◆ Activity ◆
Every entry below is to be retyped exactly as it appears.

Records from a collection

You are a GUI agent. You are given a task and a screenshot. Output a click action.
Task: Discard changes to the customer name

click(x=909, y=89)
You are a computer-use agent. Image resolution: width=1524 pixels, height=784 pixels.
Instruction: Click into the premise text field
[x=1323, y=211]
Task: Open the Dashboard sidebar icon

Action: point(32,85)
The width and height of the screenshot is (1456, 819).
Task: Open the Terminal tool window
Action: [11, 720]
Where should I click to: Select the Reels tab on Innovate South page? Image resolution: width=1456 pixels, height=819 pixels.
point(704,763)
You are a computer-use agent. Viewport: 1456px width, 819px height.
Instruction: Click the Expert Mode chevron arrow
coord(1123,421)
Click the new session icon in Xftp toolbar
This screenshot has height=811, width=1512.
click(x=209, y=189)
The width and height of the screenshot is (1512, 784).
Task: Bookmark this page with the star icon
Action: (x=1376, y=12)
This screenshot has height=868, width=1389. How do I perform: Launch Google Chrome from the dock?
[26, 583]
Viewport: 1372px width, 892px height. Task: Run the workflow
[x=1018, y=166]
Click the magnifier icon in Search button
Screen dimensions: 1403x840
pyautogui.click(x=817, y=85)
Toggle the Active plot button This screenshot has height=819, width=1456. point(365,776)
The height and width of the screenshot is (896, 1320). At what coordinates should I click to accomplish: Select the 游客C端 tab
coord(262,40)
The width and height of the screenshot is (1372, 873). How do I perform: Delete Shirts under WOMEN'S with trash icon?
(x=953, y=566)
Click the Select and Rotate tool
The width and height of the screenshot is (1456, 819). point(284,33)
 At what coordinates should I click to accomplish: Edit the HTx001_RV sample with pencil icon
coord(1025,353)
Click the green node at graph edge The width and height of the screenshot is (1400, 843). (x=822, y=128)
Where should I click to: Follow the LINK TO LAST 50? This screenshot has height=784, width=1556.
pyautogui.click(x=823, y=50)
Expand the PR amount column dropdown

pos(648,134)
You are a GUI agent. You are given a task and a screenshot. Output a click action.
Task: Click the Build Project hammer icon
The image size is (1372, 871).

◆ Exercise solution ◆
You are a GUI agent. You are given a task and a screenshot. Output a click action.
Task: Discard changes to the customer name

click(x=909, y=89)
You are a computer-use agent. Image resolution: width=1524 pixels, height=784 pixels.
Instruction: Click into the premise text field
[x=1323, y=211]
Task: Open the Dashboard sidebar icon

Action: point(32,85)
The width and height of the screenshot is (1456, 819).
Task: Open the Terminal tool window
Action: [11, 720]
Where should I click to: Select the Reels tab on Innovate South page? Image resolution: width=1456 pixels, height=819 pixels.
point(704,763)
You are a computer-use agent. Viewport: 1456px width, 819px height.
Instruction: Click the Expert Mode chevron arrow
coord(1123,421)
Click the new session icon in Xftp toolbar
This screenshot has height=811, width=1512.
click(x=209, y=189)
The width and height of the screenshot is (1512, 784).
Task: Bookmark this page with the star icon
Action: (x=1376, y=12)
This screenshot has height=868, width=1389. How do I perform: Launch Google Chrome from the dock?
[26, 583]
Viewport: 1372px width, 892px height. Task: Run the workflow
[x=1018, y=166]
Click the magnifier icon in Search button
Screen dimensions: 1403x840
pyautogui.click(x=817, y=85)
Toggle the Active plot button This screenshot has height=819, width=1456. point(365,776)
The height and width of the screenshot is (896, 1320). At what coordinates should I click to accomplish: Select the 游客C端 tab
coord(262,40)
The width and height of the screenshot is (1372, 873). How do I perform: Delete Shirts under WOMEN'S with trash icon?
(x=953, y=566)
Click the Select and Rotate tool
The width and height of the screenshot is (1456, 819). point(284,33)
 At what coordinates should I click to accomplish: Edit the HTx001_RV sample with pencil icon
coord(1025,353)
Click the green node at graph edge The width and height of the screenshot is (1400, 843). (x=822, y=128)
Where should I click to: Follow the LINK TO LAST 50? This screenshot has height=784, width=1556.
pyautogui.click(x=823, y=50)
Expand the PR amount column dropdown

pos(648,134)
You are a GUI agent. You are given a task and a screenshot. Output a click action.
Task: Click the Build Project hammer icon
The image size is (1372, 871).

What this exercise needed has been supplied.